I have an older Craftsman 18" 2.6ci chainsaw (made by Poulan). I recently embarked on a journey to get it to run longer than 20 mins. I have replaced: all gaskets, plug, primer bulb and fuel lines, magneto, switch and harness, and cleaned the carb. I have gone through 3 plugs (all new; latest one is an EasyStart) and set them at .025. I have a B&S ignition tester (spark across the gap is very good); spark w/plug out and gounded is good. too. Gas can be primed til it spills out the exhaust. Gas is fresh; new mix, exactly as the can/bottle call for in gas/oil. All this, and it won't start...not even a burp.

I checked the compression, and at peak it's around 70. From some of the threads, I read that it should be 100+. I didn't see any scoring, and it was running (for a time) before I went on my journey.

I can't think of anything I have missed, and I have double-checked my work. So, the question is, do I pull it apart and install a new piston kit ($20)? Or, after all this time and expense, do I just bite the bullet and 'scrap it' for a new saw.

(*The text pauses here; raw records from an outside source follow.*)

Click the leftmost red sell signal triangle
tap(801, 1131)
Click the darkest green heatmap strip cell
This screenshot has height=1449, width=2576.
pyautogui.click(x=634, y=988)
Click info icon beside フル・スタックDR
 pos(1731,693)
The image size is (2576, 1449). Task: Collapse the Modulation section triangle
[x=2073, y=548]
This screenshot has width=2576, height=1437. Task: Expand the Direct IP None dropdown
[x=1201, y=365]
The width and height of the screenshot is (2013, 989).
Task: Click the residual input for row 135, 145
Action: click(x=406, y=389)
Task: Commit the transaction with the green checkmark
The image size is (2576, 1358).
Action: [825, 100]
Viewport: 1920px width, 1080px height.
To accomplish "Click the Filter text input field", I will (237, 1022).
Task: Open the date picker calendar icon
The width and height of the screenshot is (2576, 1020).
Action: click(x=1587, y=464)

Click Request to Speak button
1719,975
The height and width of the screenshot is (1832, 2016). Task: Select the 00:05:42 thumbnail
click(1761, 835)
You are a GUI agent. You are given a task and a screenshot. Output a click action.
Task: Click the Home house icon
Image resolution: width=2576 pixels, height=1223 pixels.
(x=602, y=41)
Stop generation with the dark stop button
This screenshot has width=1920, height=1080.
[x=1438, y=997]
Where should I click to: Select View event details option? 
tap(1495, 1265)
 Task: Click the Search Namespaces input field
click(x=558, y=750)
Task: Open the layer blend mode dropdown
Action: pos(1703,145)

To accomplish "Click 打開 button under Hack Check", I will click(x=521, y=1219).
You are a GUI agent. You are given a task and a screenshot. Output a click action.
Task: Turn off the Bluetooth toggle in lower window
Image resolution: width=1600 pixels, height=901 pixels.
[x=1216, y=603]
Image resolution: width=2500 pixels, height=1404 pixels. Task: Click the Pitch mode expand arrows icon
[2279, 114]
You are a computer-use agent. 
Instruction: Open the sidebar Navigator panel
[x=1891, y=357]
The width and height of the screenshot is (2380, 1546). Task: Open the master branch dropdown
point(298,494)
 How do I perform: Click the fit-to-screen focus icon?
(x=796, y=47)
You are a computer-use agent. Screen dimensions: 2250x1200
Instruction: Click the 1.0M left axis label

BTW - I have never pulled the piston on a saw before. Easy, Tricky, or Difficult?

Thanks, P.

p.s. My wife thinks I'm nuts and should trash it; but, I can fix most anything, and this has me miff'd enough to keep trying.


----------



## bbnissan (Nov 7, 2004)

Kooster said:


> I checked the compression, and at peak it's around 70. From some of the threads, I read that it should be 100+. I didn't see any scoring, and it was running (for a time) before I went on my journey.


You are never going to get it run with compression that low. You need a bare minimum of 90psi to run, but even then it usually takes patients and starter fluid to get it going. If it were a Echo, Stihl or Husky saw, I would say you could probably re-ring it and get it going again but since it's a Poulan it probably won't be worth the trouble. 

If I were you I would shoot it and save yourself the headaches and frustration.


----------



## scrench (Dec 8, 2004)

i would fix it , just ring it and new cyl gasket .. if the piston cyl looks and feels ok 70 #'s way too low


----------



## Kooster (Jan 10, 2005)

Thanks; I really appreciate the fast response and good advice.

P.


----------